León XIV y su Vaticano rechazan ciertas partes clave del Concilio Vaticano II —sobre el desarrollo doctrinal y el ecumenismo— que la FSSPX sí acepta

Cuando León XIV condenó a la Fraternidad Sacerdotal San Pío X (FSSPX) por negarse a aceptar ciertos elementos fundamentales de la Iglesia, comenzando con varios puntos del Concilio Vaticano II, la mayoría de los católicos podrían haber inferido que el Papa consideraba la aceptación total de las enseñanzas del Vaticano II un requisito esencial de la fe.

Por lo tanto, podría sorprender a muchos católicos saber que León XIV y su Vaticano rechazan ciertas partes clave del Vaticano II que la FSSPX sí acepta.

El análisis que sigue examina dos de los conceptos más importantes de la Iglesia actual —el desarrollo doctrinal y el ecumenismo— para demostrar que el Vaticano II condena al Vaticano de León XIV, no a la FSSPX.

Desarrollo doctrinal

Quizás la forma más clara de comprender la postura del Vaticano sobre el desarrollo doctrinal sea examinar la Ecclesia Dei de Juan Pablo II, en relación con las excomuniones de la FSSPX en 1988.

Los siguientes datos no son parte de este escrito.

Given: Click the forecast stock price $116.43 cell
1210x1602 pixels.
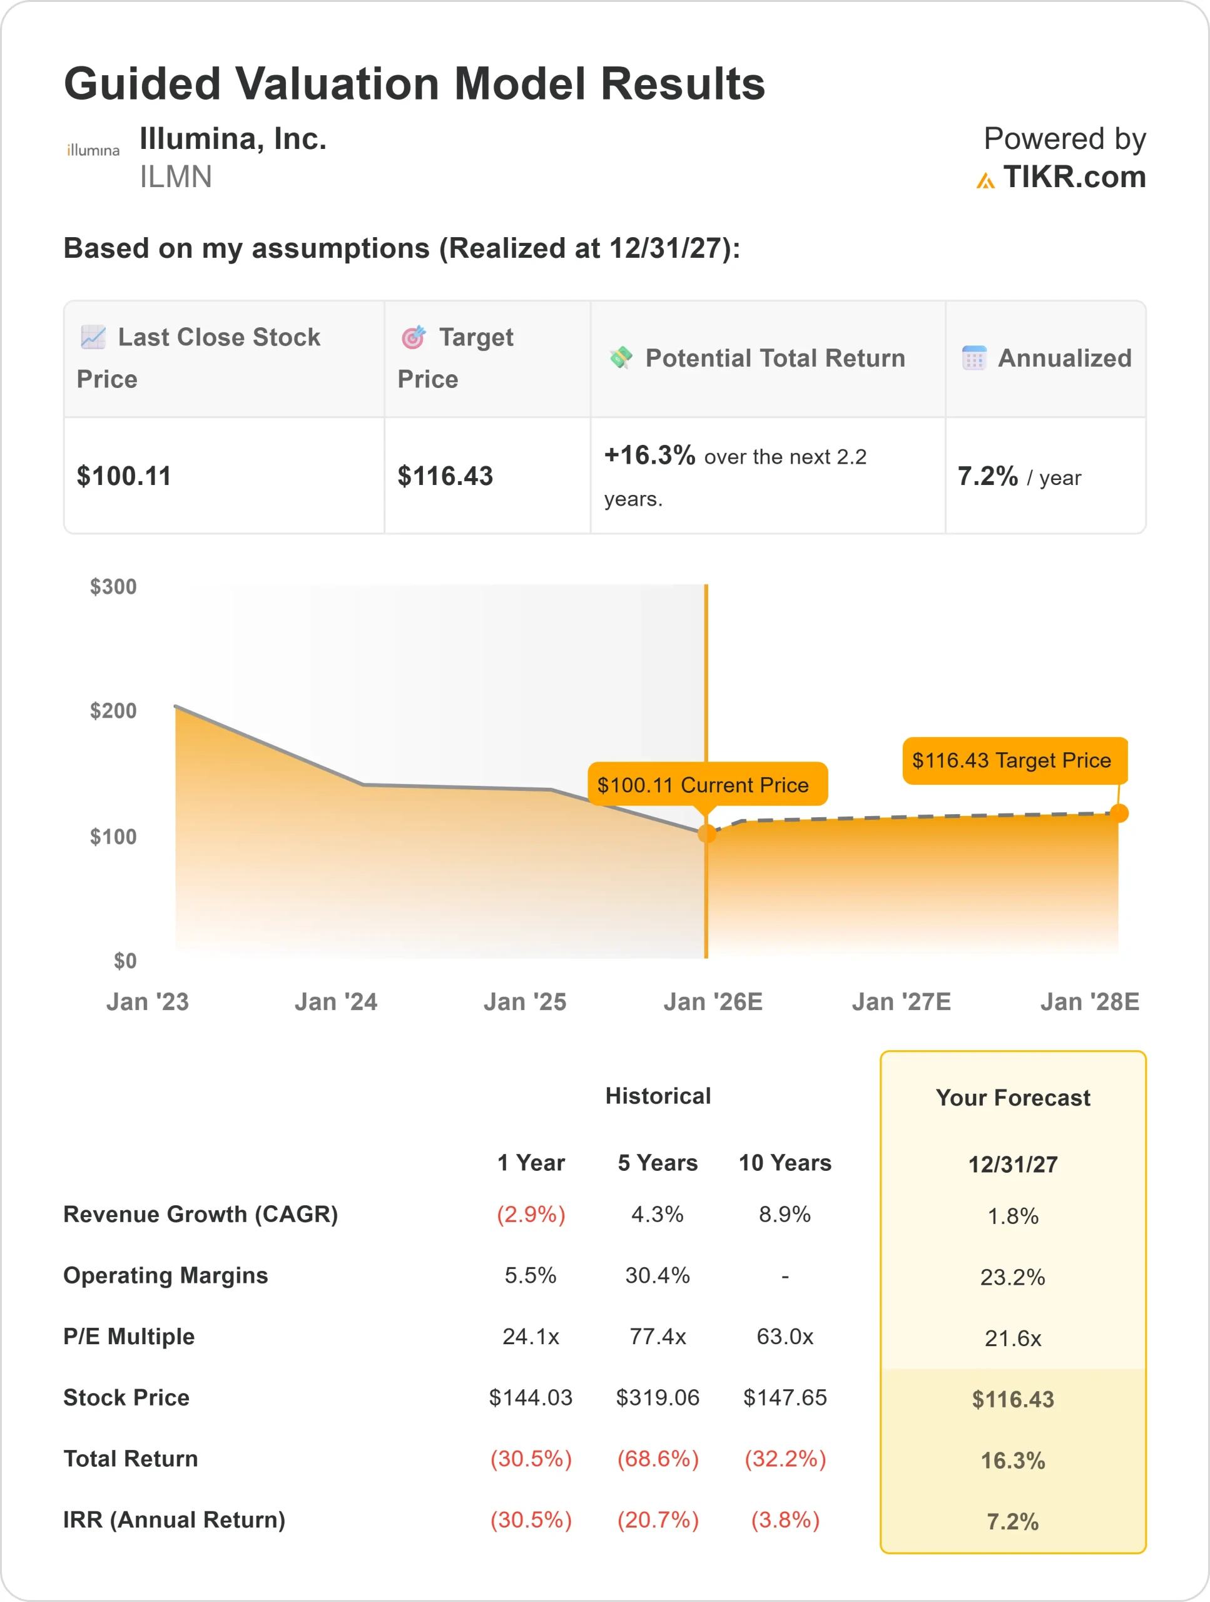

Juan Pablo II citó la Constitución Dogmática sobre la Revelación Divina del Concilio Vaticano II, Dei Verbum , para resaltar las raíces «cismáticas» de la decisión del arzobispo Marcel Lefebvre de consagrar obispos sin la aprobación papal. 

La raíz de este acto cismático se puede discernir en una noción incompleta y contradictoria de la Tradición. Incompleta, porque no tiene suficientemente en cuenta el carácter vivo de la Tradición, que, como enseñó claramente el Concilio Vaticano II, «proviene de los apóstoles y progresa en la Iglesia con la ayuda del Espíritu Santo. Hay un crecimiento en la comprensión de las realidades y las palabras que se transmiten. Esto se produce de diversas maneras: mediante la contemplación y el estudio de los creyentes que meditan estas cosas en sus corazones; mediante la íntima percepción de las realidades espirituales que experimentan; y mediante la predicación de quienes han recibido, junto con su derecho de sucesión en el episcopado, el carisma seguro de la verdad».

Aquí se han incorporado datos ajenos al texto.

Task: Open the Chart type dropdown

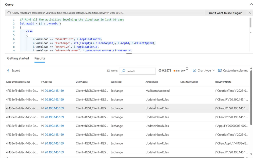Action: click(204, 71)
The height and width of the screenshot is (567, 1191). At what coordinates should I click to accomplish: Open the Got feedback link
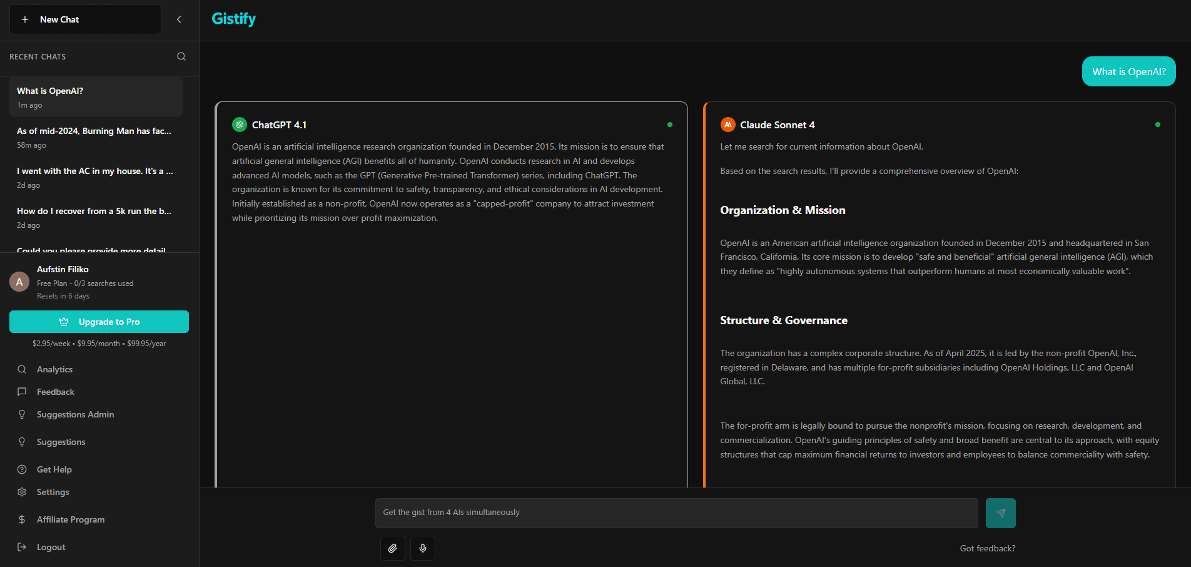click(x=987, y=548)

Esta es una explicación relativamente estándar de “tradición viva”. Más adelante, en Ecclesia Dei , el Papa animó a los teólogos a realizar estudios para revelar cómo las nuevas doctrinas del Concilio Vaticano II se ajustan a la Tradición: 

Además, quisiera recordar a los teólogos y demás expertos en ciencias eclesiásticas que deben sentirse llamados a responder en las circunstancias actuales. En efecto, la amplitud y profundidad de la enseñanza del Concilio Vaticano II exigen un renovado compromiso con un estudio más profundo para revelar con claridad la continuidad del Concilio con la Tradición, especialmente en puntos doctrinales que, quizás por ser nuevos, aún no han sido bien comprendidos por algunos sectores de la Iglesia.

Cabría esperar que este ejercicio intelectual se hubiera completado durante el Concilio, antes de la promulgación de las nuevas enseñanzas.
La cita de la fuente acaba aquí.